Prof. B also talked about IBM Watson. What was of most interest to Prof. B was not so much that Watson resoundingly defeated the best human jeopardy champions, but that Watson started out with relatively poor performance and in just a few years, by perfecting its underlying algorithms, was able to improve its abilities at an astonishing rate. In fact, IBM Watson far surpasses humans in its ability to learn and improve its performance.

The increasing intelligence and overall prowess of machines is a double-edged sword, according to Prof. B. We now have access to more computing power in our smart phones than astronauts had in their capsules when landing on the moon. We’ll benefit from the ability of machines to detect diseases early and to recommend the best treatment options. We’ll be able to stay connected to our loved ones, no matter where we are, and enjoy the many benefits of a massively connected world.

On the other hand, the increasing digitization of society and commerce means that income may decline for many, while profits increase exponentially for a select few.

Prof B. showed data that indicates that U.S. workers remain as productive as ever, but that their incomes are decreasing. Low skilled workers, in particular, are not sharing in the increasing economic pie. In fact, many lower skilled, routine tasks are being automated by machines and may soon displace low skilled workers altogether.

The big winners in a fully digitized economy are those individuals or companies who create digital goods (such as software, music, and film) that is easy to distribute broadly across the globe. Prof. B uses the example of Turbo Tax software. Once the software is made, it’s easy to sell and distribute it to millions of people. A tax preparer can’t possibly prepare millions of tax returns, so the preparer loses out on lots of business. Eventually, the tax preparer may be completely displaced by the software program. The people who own the software company get really, really rich, while the unfortunate tax preparer goes hungry. This observation mirrors Jaron Lanier’s description of what he calls Siren Servers in his book Who Owns the Future?

Prof. B was available for questions after giving his talk. Somehow asked him if he’d seen the movie Her, and he said that he had. He’d found that some of it seemed to ring true, in terms of how we might interact with smart machines in the future.
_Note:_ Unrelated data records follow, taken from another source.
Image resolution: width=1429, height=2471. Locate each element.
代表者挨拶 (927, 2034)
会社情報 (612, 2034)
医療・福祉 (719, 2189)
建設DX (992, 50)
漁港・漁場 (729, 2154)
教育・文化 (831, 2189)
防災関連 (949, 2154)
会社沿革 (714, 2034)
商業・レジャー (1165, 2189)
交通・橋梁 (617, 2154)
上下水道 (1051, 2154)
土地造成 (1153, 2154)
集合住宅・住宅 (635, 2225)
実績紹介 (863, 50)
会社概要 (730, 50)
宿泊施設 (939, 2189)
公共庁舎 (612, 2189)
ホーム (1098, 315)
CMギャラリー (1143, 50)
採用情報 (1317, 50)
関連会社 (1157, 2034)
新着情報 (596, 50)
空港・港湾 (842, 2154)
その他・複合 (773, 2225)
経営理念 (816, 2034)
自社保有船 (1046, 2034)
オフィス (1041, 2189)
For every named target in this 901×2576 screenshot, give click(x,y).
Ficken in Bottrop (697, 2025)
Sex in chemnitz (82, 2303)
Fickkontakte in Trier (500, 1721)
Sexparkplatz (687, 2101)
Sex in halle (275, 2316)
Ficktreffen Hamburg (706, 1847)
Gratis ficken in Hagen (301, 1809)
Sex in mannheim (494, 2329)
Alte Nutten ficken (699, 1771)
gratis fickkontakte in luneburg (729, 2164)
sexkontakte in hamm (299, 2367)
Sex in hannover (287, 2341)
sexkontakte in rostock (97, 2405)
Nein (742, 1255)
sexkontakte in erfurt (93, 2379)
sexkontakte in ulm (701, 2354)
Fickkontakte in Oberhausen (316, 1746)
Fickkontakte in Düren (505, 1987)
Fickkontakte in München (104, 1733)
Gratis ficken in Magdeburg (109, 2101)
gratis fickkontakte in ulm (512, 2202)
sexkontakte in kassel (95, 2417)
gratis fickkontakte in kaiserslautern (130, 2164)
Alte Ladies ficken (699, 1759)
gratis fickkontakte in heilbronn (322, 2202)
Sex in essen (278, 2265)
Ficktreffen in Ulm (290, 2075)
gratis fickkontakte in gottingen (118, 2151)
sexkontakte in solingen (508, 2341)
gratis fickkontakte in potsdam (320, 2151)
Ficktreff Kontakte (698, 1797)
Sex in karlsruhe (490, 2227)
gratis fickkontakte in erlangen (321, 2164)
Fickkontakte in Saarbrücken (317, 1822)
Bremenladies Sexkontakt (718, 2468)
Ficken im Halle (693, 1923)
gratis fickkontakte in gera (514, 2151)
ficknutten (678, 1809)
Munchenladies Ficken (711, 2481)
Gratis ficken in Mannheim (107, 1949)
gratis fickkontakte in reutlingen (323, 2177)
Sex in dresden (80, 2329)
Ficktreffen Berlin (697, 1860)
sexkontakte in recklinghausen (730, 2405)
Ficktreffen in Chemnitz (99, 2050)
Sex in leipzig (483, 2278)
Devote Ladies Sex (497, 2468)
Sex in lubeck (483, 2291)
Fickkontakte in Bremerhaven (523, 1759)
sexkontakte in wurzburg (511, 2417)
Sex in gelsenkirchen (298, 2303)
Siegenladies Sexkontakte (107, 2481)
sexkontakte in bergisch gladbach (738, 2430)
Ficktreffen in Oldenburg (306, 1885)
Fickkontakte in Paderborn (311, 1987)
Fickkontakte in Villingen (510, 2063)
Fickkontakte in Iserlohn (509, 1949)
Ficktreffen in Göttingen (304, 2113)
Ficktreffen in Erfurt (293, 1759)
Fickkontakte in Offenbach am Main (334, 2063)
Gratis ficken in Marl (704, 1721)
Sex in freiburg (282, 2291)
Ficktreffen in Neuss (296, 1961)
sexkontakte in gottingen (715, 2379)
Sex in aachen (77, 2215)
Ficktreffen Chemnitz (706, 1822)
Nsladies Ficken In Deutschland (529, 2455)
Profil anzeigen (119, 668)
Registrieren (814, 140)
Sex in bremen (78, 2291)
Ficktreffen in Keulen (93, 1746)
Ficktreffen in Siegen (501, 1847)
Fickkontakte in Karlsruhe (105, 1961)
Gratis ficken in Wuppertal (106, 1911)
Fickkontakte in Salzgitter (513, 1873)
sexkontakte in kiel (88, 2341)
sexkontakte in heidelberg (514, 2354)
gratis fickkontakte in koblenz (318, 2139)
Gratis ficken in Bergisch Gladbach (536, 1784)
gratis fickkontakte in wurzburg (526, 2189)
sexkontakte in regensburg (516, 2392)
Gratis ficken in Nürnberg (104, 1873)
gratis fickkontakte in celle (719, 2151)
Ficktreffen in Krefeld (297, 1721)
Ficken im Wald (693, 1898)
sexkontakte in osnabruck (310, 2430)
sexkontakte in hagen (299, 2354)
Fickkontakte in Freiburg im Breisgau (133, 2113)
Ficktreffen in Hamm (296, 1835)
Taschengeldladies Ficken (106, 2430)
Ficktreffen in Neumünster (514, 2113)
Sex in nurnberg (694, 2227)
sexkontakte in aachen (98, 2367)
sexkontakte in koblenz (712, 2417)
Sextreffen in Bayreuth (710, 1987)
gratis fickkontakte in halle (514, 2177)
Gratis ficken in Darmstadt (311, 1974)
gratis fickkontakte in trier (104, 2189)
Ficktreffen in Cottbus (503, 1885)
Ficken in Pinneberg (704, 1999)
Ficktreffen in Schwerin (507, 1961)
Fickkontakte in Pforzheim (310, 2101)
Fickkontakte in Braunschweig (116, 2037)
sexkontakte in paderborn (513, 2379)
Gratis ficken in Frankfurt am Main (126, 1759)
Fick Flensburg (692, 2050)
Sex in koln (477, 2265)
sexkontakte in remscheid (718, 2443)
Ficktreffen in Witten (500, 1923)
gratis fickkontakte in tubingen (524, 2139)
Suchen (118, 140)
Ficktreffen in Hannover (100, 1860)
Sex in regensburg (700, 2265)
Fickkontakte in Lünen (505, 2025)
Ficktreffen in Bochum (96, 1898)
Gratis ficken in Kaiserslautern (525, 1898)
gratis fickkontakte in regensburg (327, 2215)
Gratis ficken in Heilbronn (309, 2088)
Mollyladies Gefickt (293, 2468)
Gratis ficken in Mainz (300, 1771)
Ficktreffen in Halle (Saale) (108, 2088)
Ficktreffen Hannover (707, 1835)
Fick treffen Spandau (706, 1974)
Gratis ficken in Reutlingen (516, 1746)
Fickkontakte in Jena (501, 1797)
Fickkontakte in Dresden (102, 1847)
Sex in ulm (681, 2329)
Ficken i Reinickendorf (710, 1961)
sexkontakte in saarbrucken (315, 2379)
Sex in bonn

He thought it was certainly plausible that humans could become so emotionally attached to their intelligent machines. He’s seen research and evidence that supports the hypothesis that humans tend to anthropomorphize machines that they can talk to and that appear to be listening to them (I’m paraphrasing).

The talk was certainly interesting and leads to lots of further thinking about how virtual agents and personal assistants will impact our lives, both positively and perhaps negatively, going forward. You can download a pdf of Prof. Brynjolfsson’s talk if you’re interested in seeing the slides.